A major health insurance scheme in Ghana that the World Bank is pushing as a success model for other developing countries is severely flawed and not working for most Ghanaians, according to a new report by international agency Oxfam and Ghanaian non-governmental organisations.
A major health insurance scheme in Ghana that the World Bank is pushing as a success model for other developing countries is severely flawed and not working for most Ghanaians, according to a new report by international agency Oxfam and Ghanaian non-governmental organisations.
Rather than two-thirds of the population being covered by the scheme, as the Ghanaian National Health Insurance Authority and World Bank have claimed, in reality fewer than one in five Ghanaians could be benefiting. The report Achieving a Shared Goal: Free universal health care in Ghana, launched today in Accra, says instead that most people are having to continue to pay out-of-pocket for their health care in a parallel “cash-and-carry” system. Or else they turn to unqualified drug peddlers or even give birth at home without any qualified care at all.
“The World Bank should check its facts on Ghana. This inaccurate information should not be used to sell what is actually an unfair and inefficient system of paying for health-care to other developing countries such as Uganda, Zambia and Nepal,” said Oxfam spokesperson Anna Marriott.
“The Ghanaian government is in a very strong position to overhaul the entire insurance scheme and replace it with a tax-based system that would give free health care to all its citizens at a lower cost. It’s time for the Bank to take off its blinders and help Ghana do the right thing, and to stop promoting an inequitable health insurance system to other developing countries.”

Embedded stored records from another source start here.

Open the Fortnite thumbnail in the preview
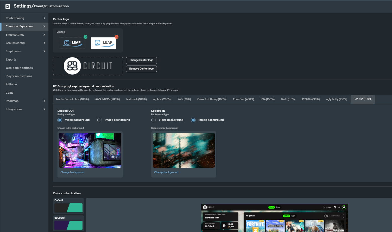Viewport: 392px width, 232px height. pyautogui.click(x=255, y=225)
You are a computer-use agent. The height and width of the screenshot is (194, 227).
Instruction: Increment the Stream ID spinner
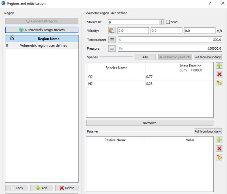[162, 21]
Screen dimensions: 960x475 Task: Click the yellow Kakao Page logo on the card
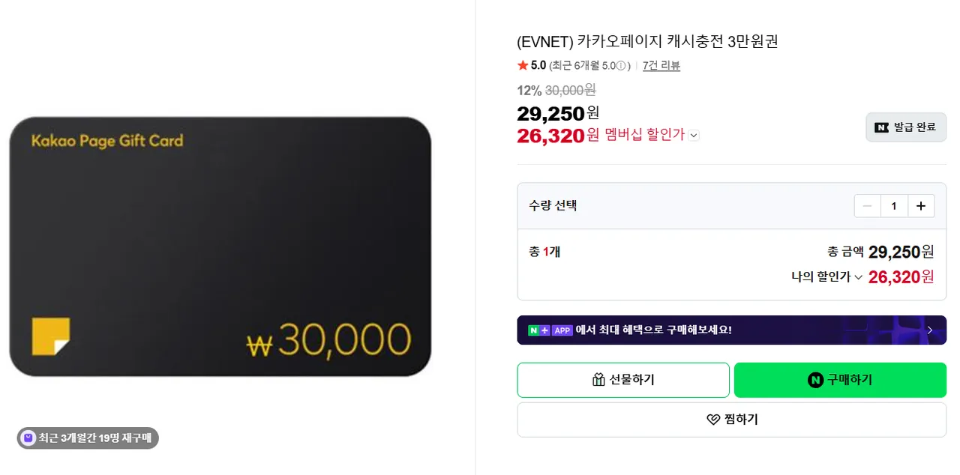pos(51,336)
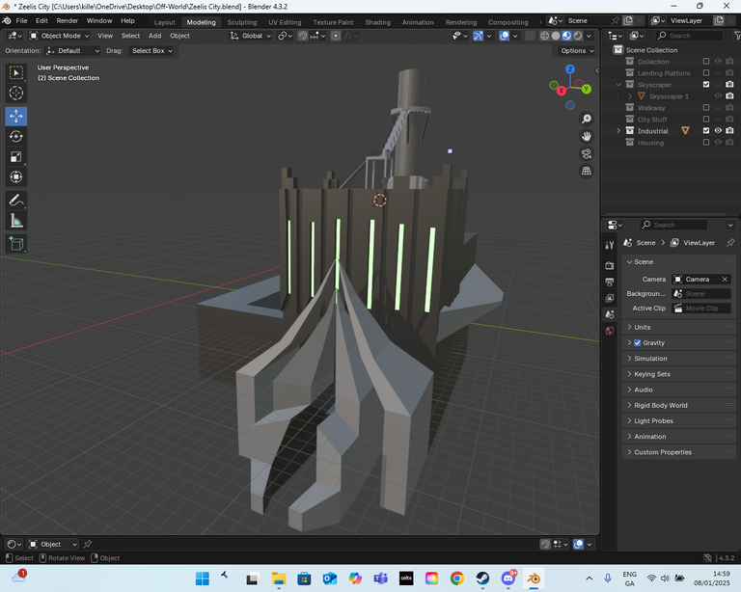Open Steam from the Windows taskbar
This screenshot has height=592, width=741.
[x=482, y=579]
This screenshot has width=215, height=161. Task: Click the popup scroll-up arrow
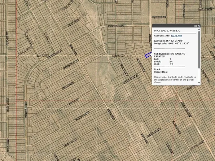[x=199, y=29]
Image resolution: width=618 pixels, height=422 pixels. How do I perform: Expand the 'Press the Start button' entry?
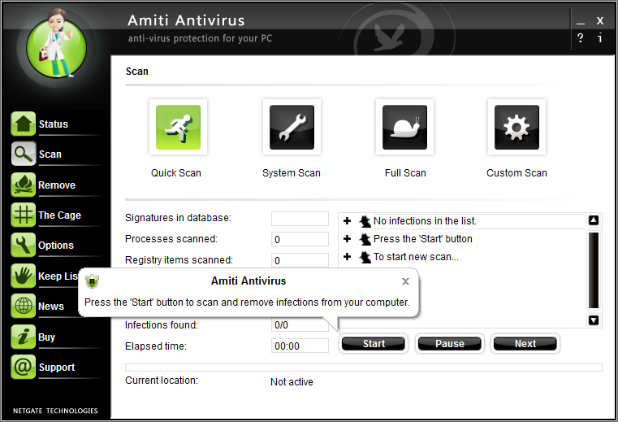pyautogui.click(x=348, y=239)
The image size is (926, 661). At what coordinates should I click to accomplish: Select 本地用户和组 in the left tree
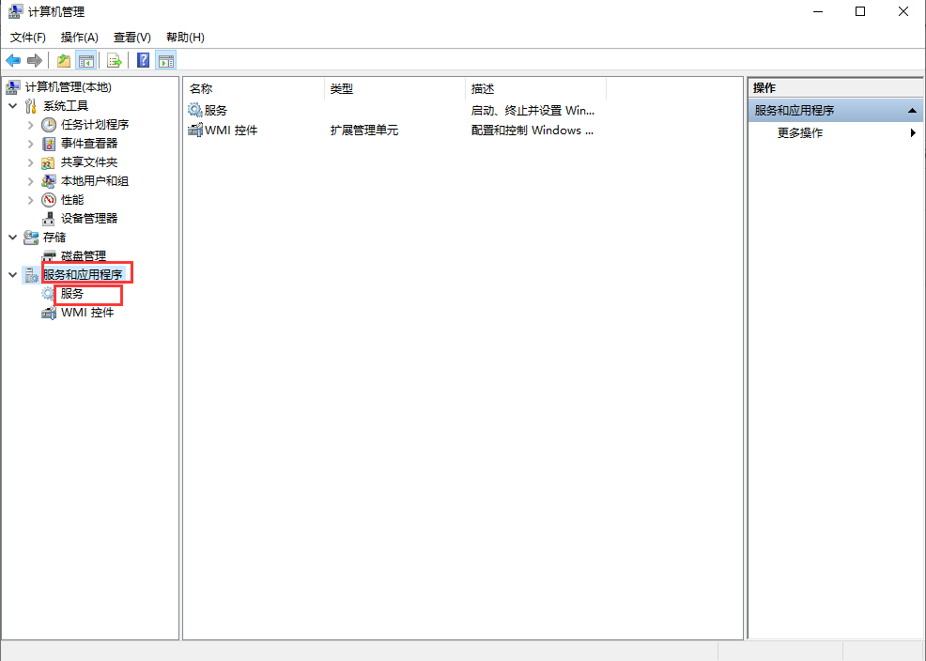tap(95, 181)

Oxfam and its Ghanaian partners said that despite every citizen contributing toward Ghana’s health insurance scheme through VAT, the country’s health care system is unfair, inefficient and un-transparent. “The government must move fast to implement free health care for all citizens. It is appalling that everyone pays for health care in Ghana through their taxes, yet over 80 per cent of the population is denied care from the national scheme because they can’t afford to pay twice. Nobody should pay with their life or suffer ill health because they are poor, but this is still happening in Ghana,” said Bishop Akolgo of the Ghanaian NGO ISODEC.
The report also raises serious concerns with poor transparency in the National Health Insurance Authority (NHIA). The NHIA’s financial reports are difficult if not impossible to obtain and in 2008, 45 per cent of NHIA funds went unaccounted for. “As the NHIA is responsible for managing a large public budget as well as the individual contributions of NHIS members, its poor transparency is of great concern,” said Akolgo.
Moving away from a health insurance administration alone could save US$83 million each year, the report finds, enough to pay for 23,000 more nurses. The report calculates a 200 per cent increase in health spending is possible through measures including improving taxation of Ghana’s own resources, especially oil.
Important progress has been made in Ghana’s health care system in recent years: the introduction of free health care for all pregnant women in 2008; malaria deaths for children under five have been reduced by half; and child and infant mortality are on the decline after years of stagnation.
“Government’s clear political commitment to health is very welcome but bolder changes are now urgently required to accelerate progress. The government must move to a national health system free at the point of delivery for all – a service based on need and rights, rather than ability to pay. Ghana can still build a universal health care system that delivers for all and is the envy of Africa,” said Akolgo.